Rotoworld Football podcast

An authoritative resource for fantasy football news and advice, Rotoworld's NFL podcast broadcasts that same tried-and-true knowledge many daily and season-long players have come to rely on. Don't put in those waiver claims or submit those lineups until you've listened to the latest episode first.

What We Like:

  • The podcast's direct approach when providing important information is refreshing and avoids a lot of unnecessary chatter.

What We Don't Like:

  • Not much. This is what a true fantasy football player should want in a podcast.
The Adam Schefter podcast

When it comes to the NFL, ESPN's Adam Schefter has been one of the main go-to sources for years thanks to an impressive network of insider contacts and his penchant for breaking news first.

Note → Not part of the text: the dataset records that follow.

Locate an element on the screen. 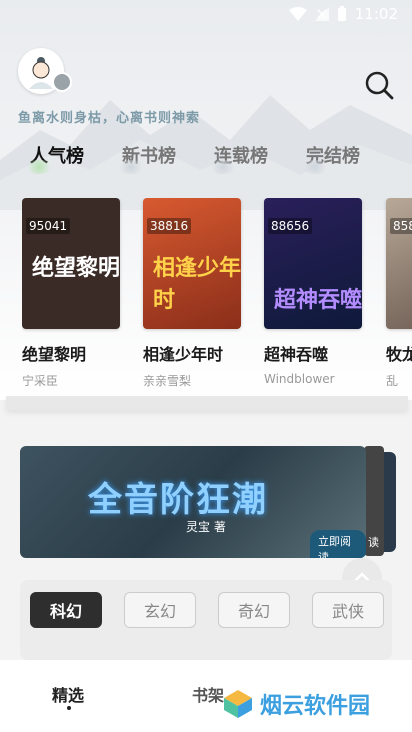 The height and width of the screenshot is (732, 412). book-cover: 95041 绝望黎明 is located at coordinates (71, 264). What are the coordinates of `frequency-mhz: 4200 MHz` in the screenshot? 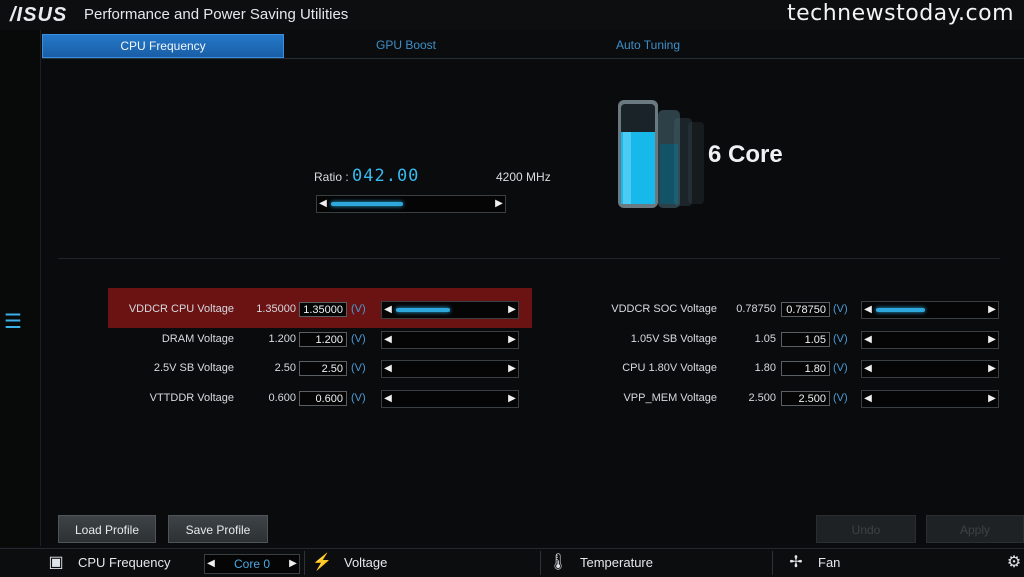 It's located at (524, 177).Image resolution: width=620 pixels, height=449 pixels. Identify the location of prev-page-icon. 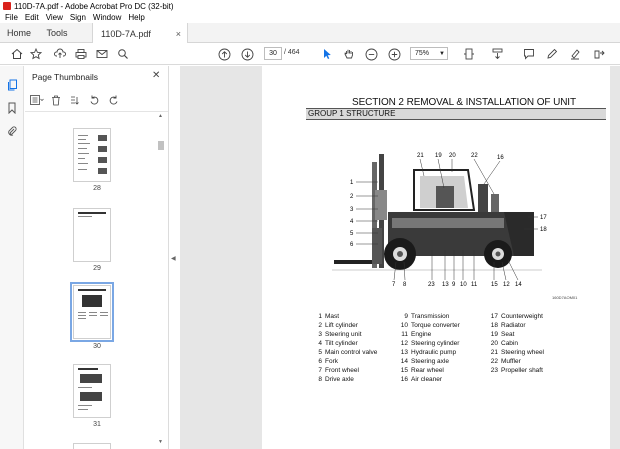
(224, 54). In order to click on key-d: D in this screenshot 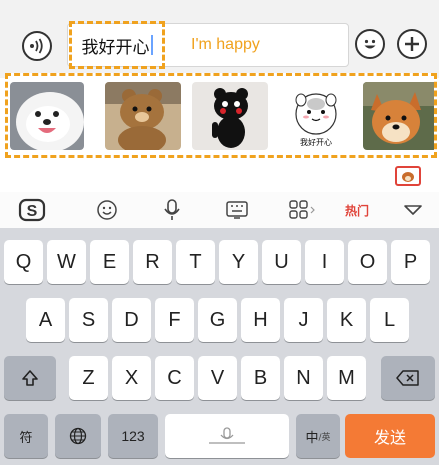, I will do `click(132, 320)`. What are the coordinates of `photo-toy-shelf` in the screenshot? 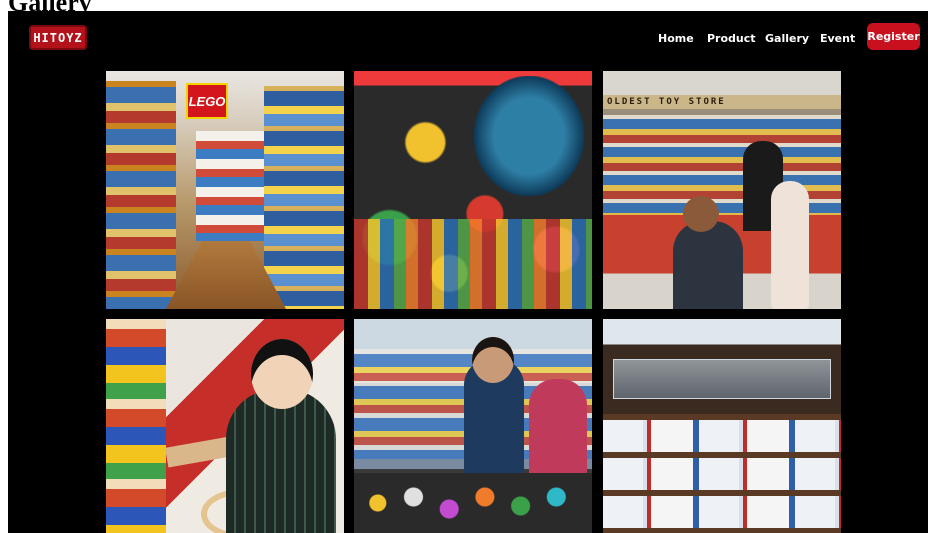 It's located at (473, 264). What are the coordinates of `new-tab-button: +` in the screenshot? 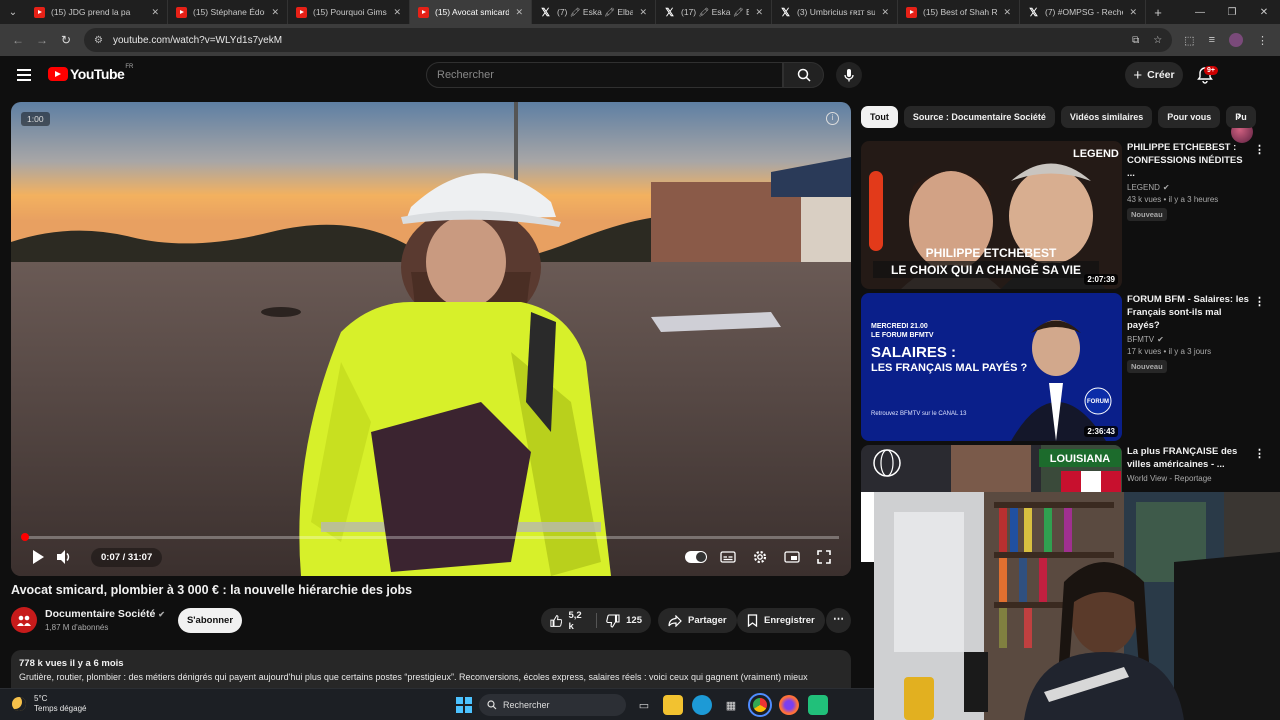 It's located at (1158, 12).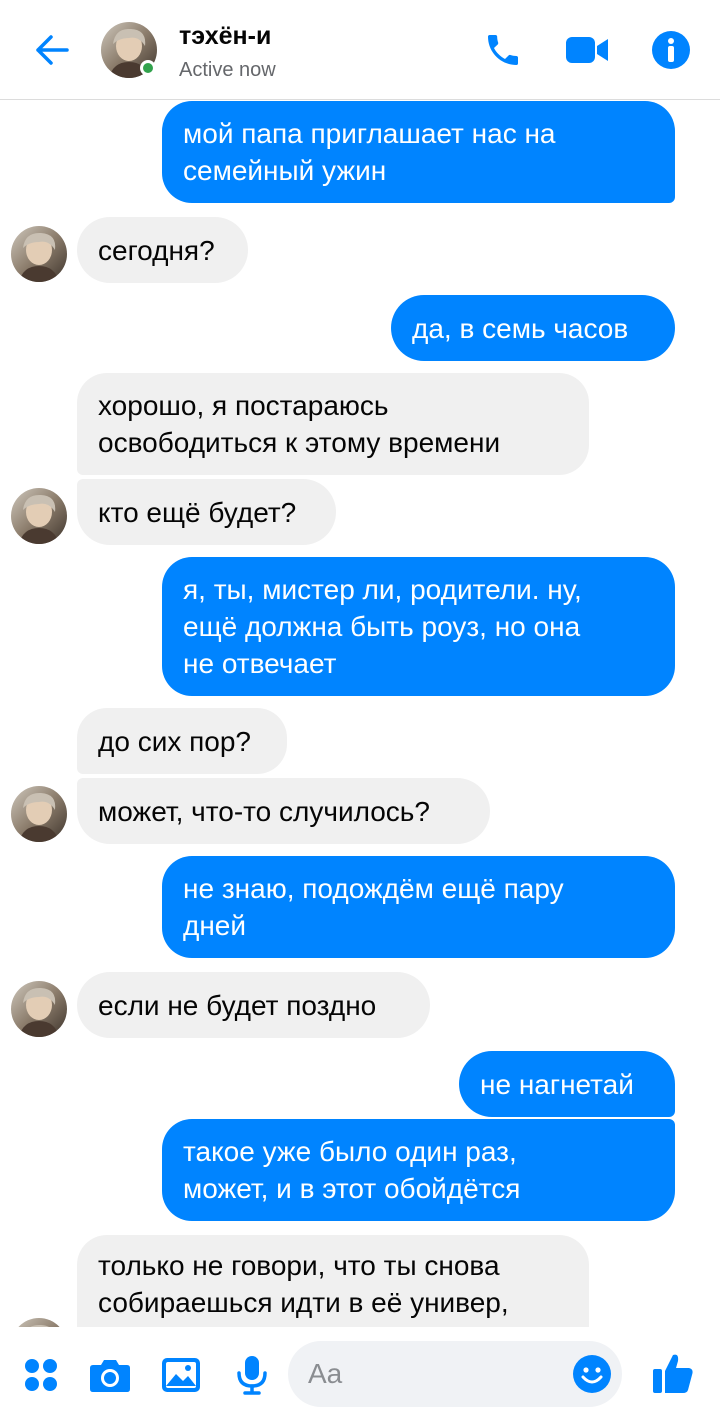 Image resolution: width=720 pixels, height=1424 pixels. I want to click on video-call-button, so click(587, 50).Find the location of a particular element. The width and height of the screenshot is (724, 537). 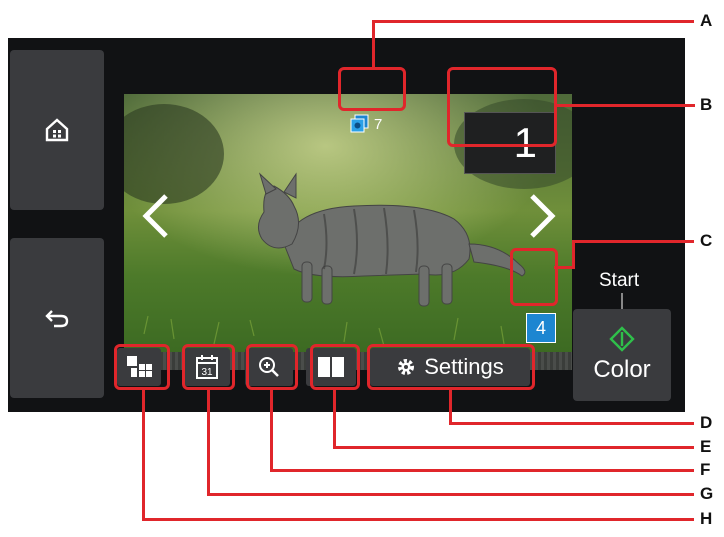

highlight-date is located at coordinates (208, 367).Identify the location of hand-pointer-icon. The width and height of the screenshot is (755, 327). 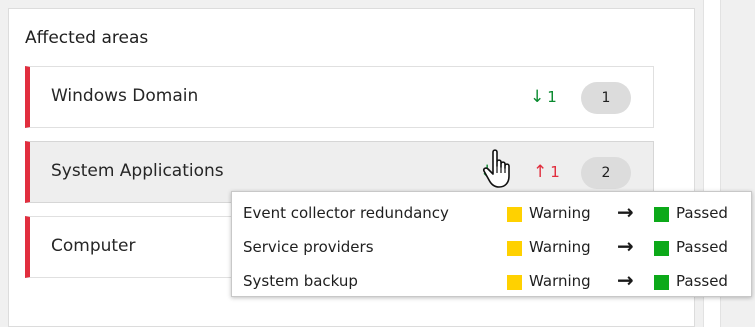
(496, 168).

Although his podcast incorporates some of what he's become well known for, Schefter does much more than just recap the games and look forward to the next week's slate. If you like shows that dissect the personalities under the helmets and shoulder pads, we suggest giving this one a try.

What We Like

  • The interviews are some of the best found on football podcasts.

What We Don't Like:

  • Episodes aren't released frequently enough during the season.
The Bill Simmons Podcast

Known for establishing Grantland and later The Ringer, Simmons has been a force in the sports podcast world for quite some time. His show does a nice job of casually mixing sports with music, movies, and other celebrity chatter without getting too far away from the subject at hand. This podcast often has an impressive guest list, including many prominent athletes. 

What We Like:

  • Simmons covers the NBA better than a lot of other multi-sport podcasts.

What We Don't Like:

  • For those of you not interested in sports teams from New England, the podcast can occasionally seem a little Boston-heavy. 
The Rich Eisen Podcast

A one-time fixture on SportsCenter dating back to the mid-90's, Eisen has since become an oft-seen face on the NFL Network. The podcast is basically just a rebroadcast of his radio show, which is unsurprisingly dominated by football but isn't exclusively pigskin talk. 

What We Like:

  • Eisen's easy-going and dry sense of humor really shines through during the show's interviews.

What We Don't Like:

  • It's technically not a podcast.
The Sports Reporters podcast

A popular Sunday morning staple for decades, The Sports Reporters featured a roundtable of notable sportswriters from across the nation. A stark contrast to the sports debate shows of this generation, this weekly ESPN show often gave us informative and measured discussion without a lot of yelling or forced hot takes.

Although no longer on the air, The Sports Reporters has been revived in podcast form and is hosted by original panelists Mitch Albom, Bob Ryan, and Mike Lupica. 

What We Like:

  • The spirit of the original TV show is captured quite well.

What We Don't Like:

  • Political discussions occasionally overshadow the actual sports topics.
The Woj Pod

Perhaps nothing creates a buzz in the NBA world quicker than a "Woj bomb", the moniker given to a breaking report from league insider Adrian Wojnarowski. The Woj Pod takes things a step further, offering in-depth interviews from around the league, with guests ranging from your favorite point guard to commissioner Adam Silver. 

What We Like:

  • When a big story breaks, Woj often books the principal characters involved quicker than most other outlets.

What We Don't Like:

  • Although an excellent reporter, the host could stand to be a little more lively when conducting an interview.